§ GOAL OF THE EXERCISE
Copy nothing but the lines running from the one containing "Click the 3h time on quoted tweet" through the end of the listing below. Drop the pictures.

◆ ◆ ◆

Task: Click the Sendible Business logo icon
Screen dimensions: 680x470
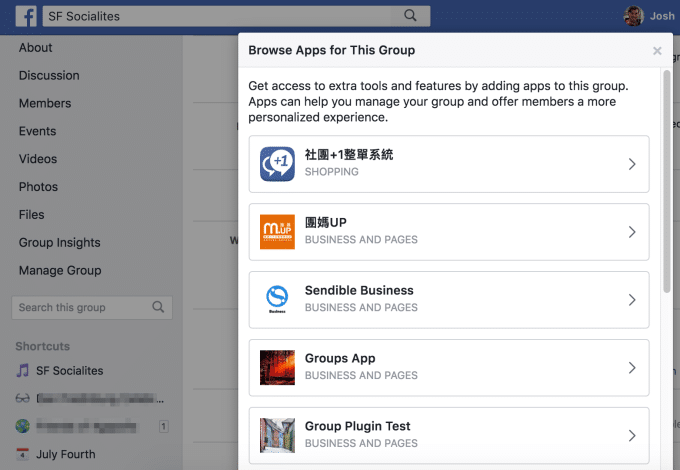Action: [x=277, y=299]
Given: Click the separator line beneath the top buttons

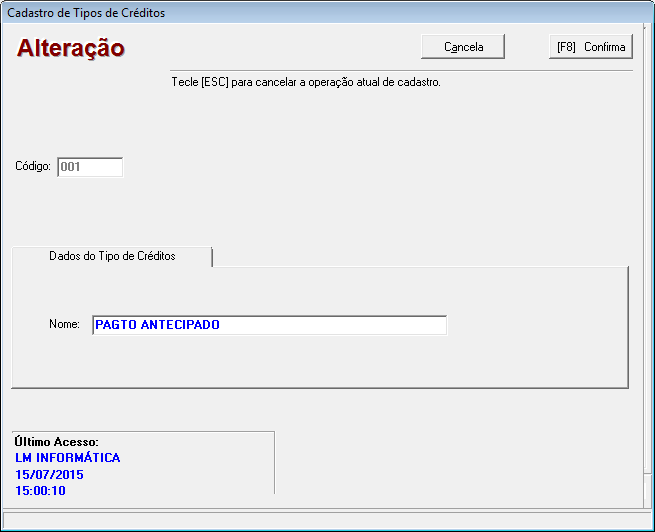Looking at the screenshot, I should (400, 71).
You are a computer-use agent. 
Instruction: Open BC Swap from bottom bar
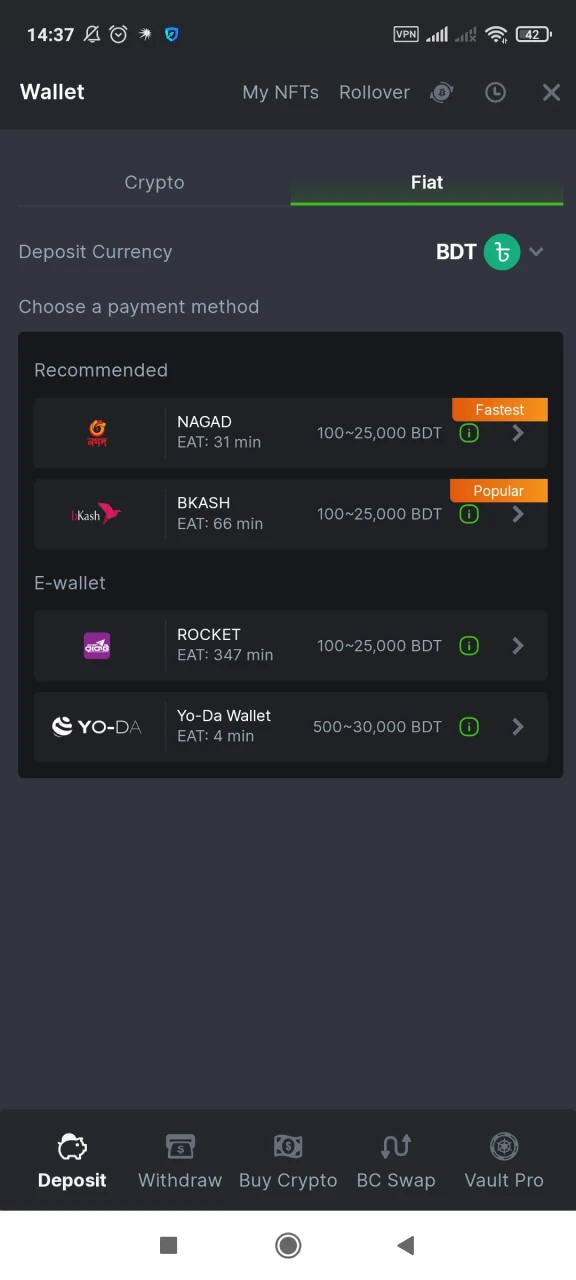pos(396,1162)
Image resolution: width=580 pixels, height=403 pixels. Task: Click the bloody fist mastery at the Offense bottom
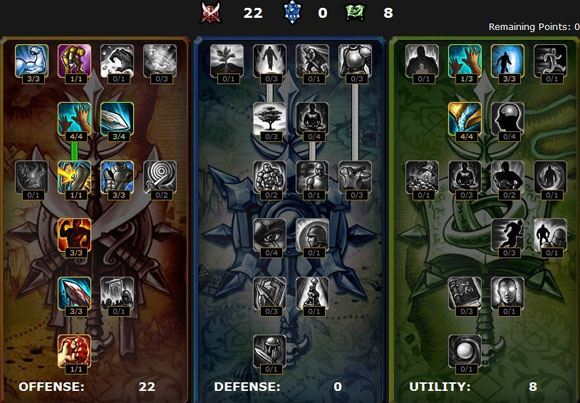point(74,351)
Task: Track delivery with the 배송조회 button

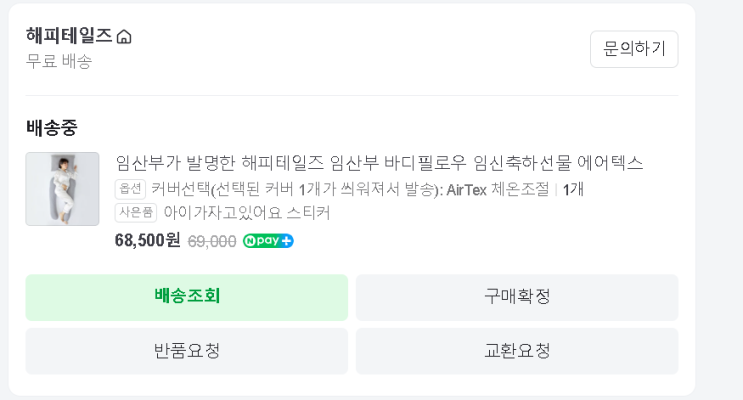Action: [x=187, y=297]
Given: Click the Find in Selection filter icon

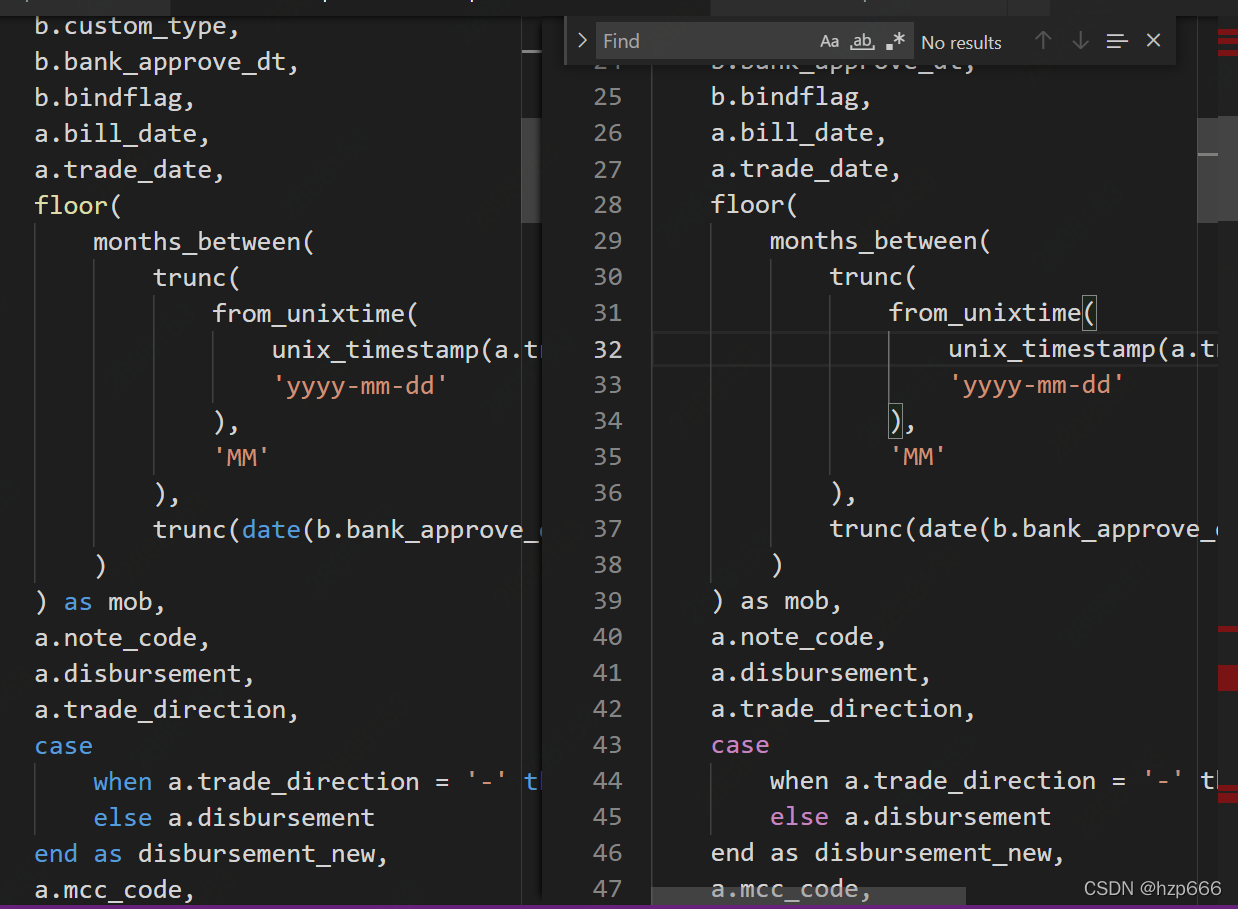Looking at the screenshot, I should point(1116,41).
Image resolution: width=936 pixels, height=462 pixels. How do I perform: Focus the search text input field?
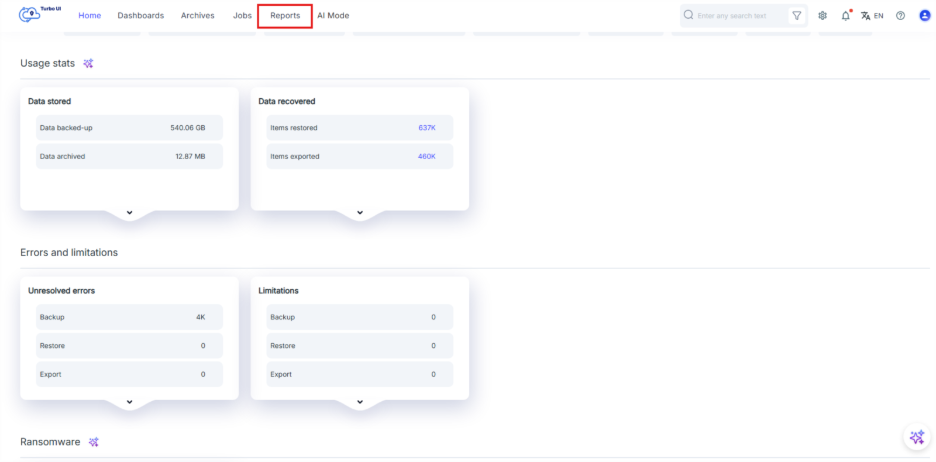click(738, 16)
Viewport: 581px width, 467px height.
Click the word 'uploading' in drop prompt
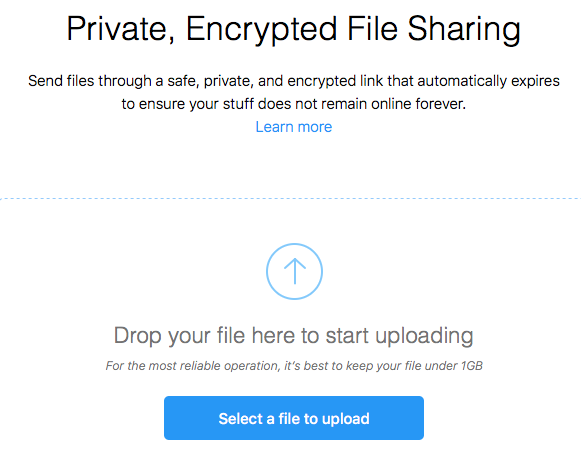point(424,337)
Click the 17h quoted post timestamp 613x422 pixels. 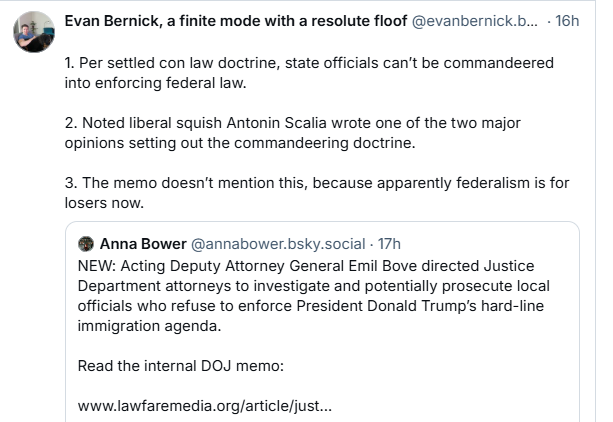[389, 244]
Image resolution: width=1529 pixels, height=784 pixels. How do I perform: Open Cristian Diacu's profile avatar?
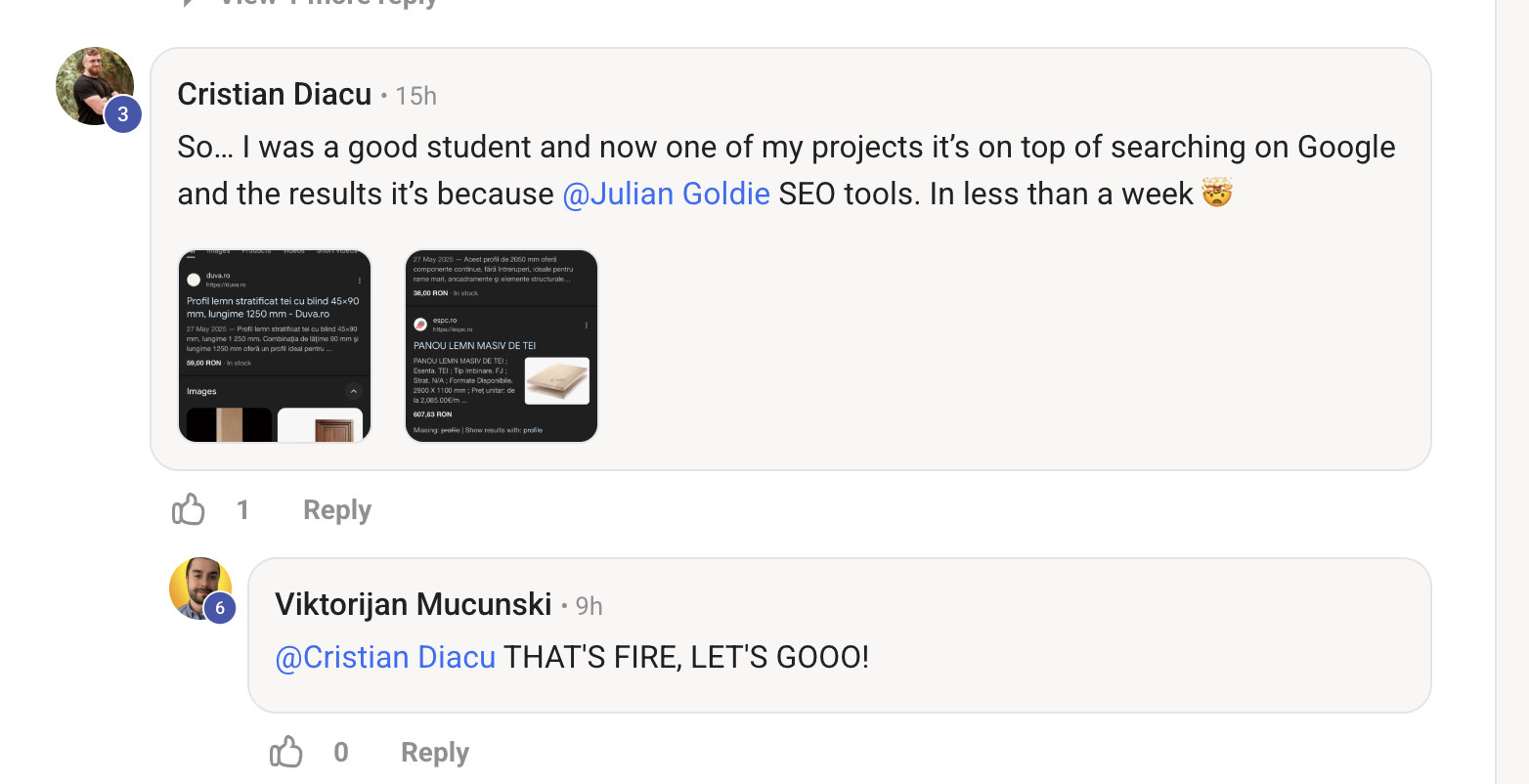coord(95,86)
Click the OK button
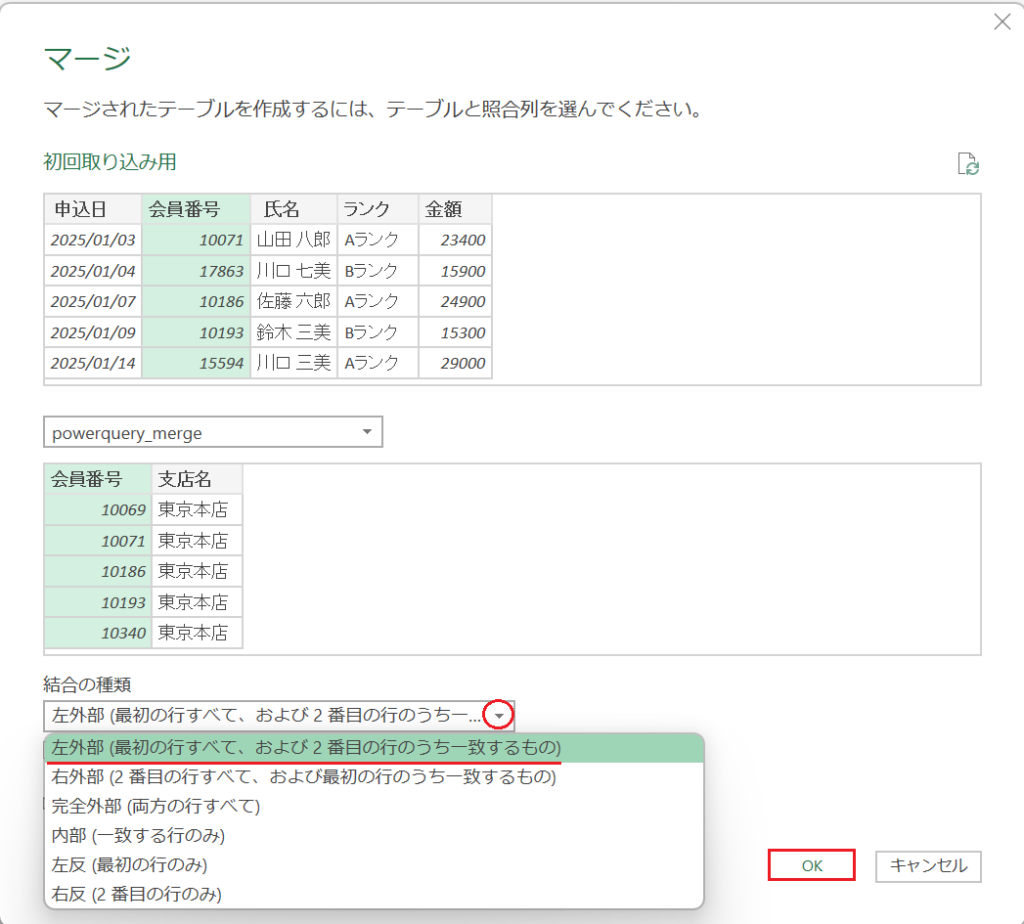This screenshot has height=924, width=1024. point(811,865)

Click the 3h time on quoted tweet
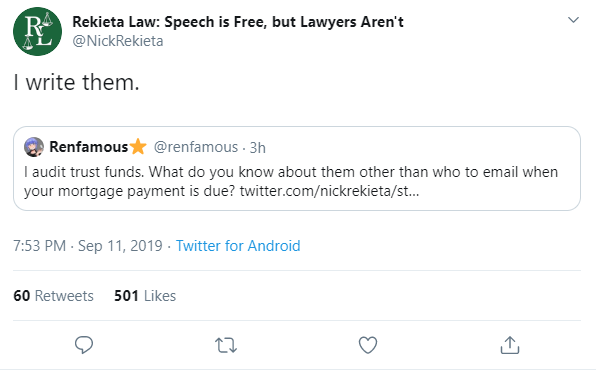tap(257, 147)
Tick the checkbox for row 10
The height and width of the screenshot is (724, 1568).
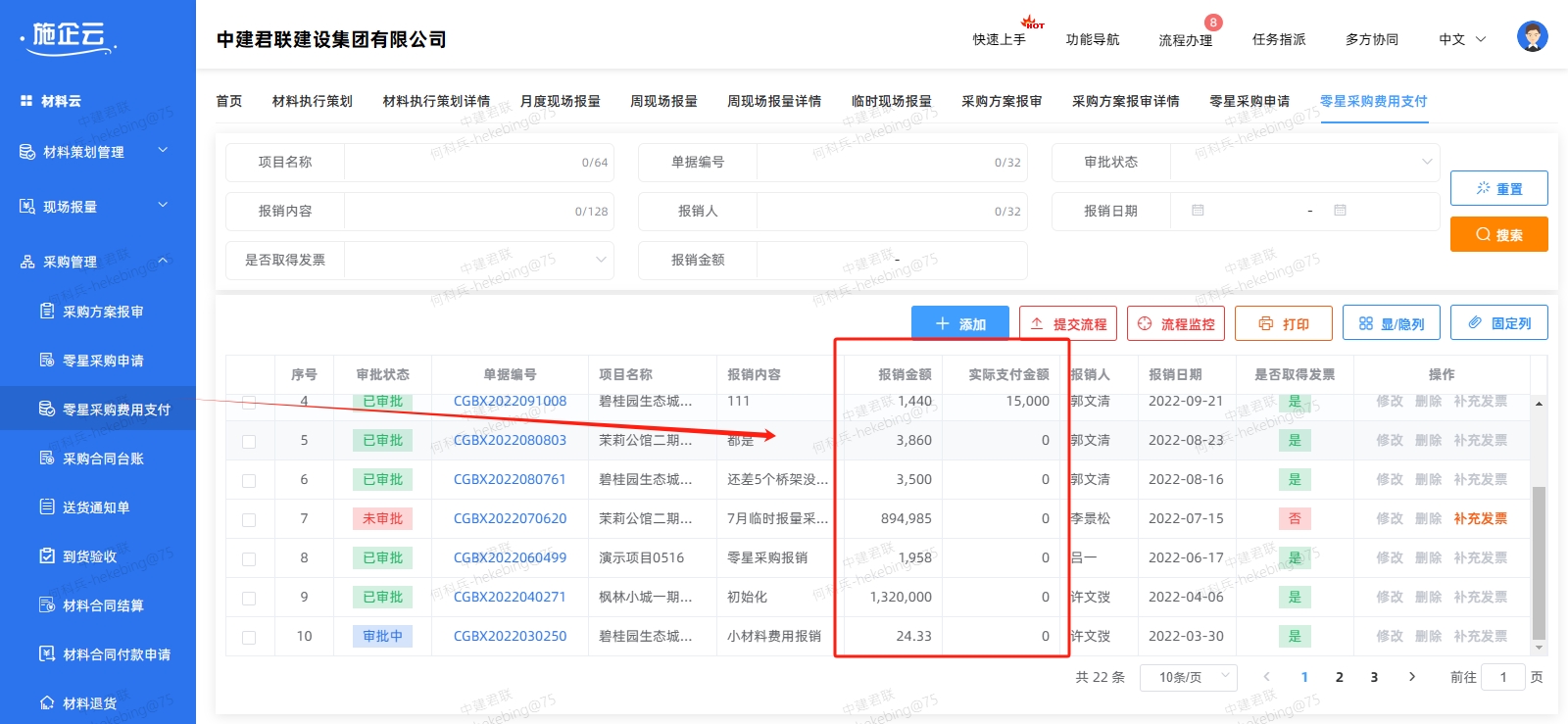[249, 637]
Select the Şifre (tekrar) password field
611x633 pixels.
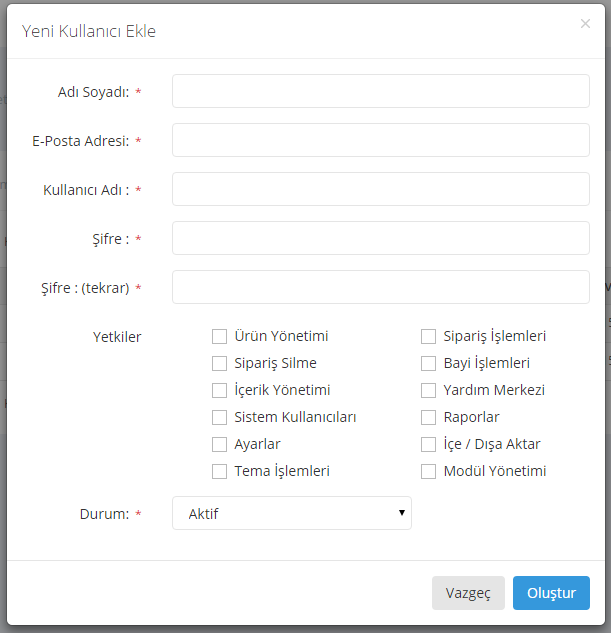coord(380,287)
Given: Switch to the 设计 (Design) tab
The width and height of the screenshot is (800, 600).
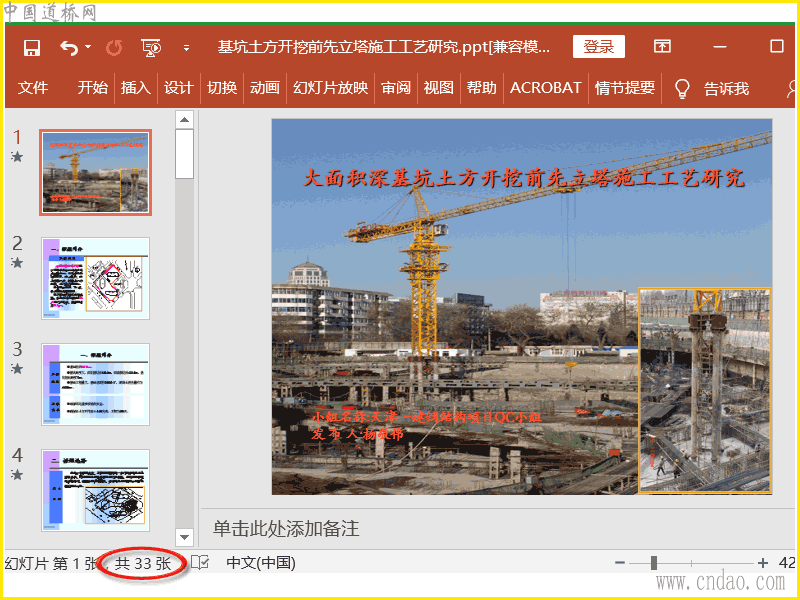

◆ ◆ ◆

§ WRITTEN SOLUTION
Click the 3h time on quoted tweet
tap(257, 147)
Tick the checkbox for row 10
The height and width of the screenshot is (724, 1568).
[249, 637]
Select the Şifre (tekrar) password field
611x633 pixels.
coord(380,287)
Given: Switch to the 设计 (Design) tab
The width and height of the screenshot is (800, 600).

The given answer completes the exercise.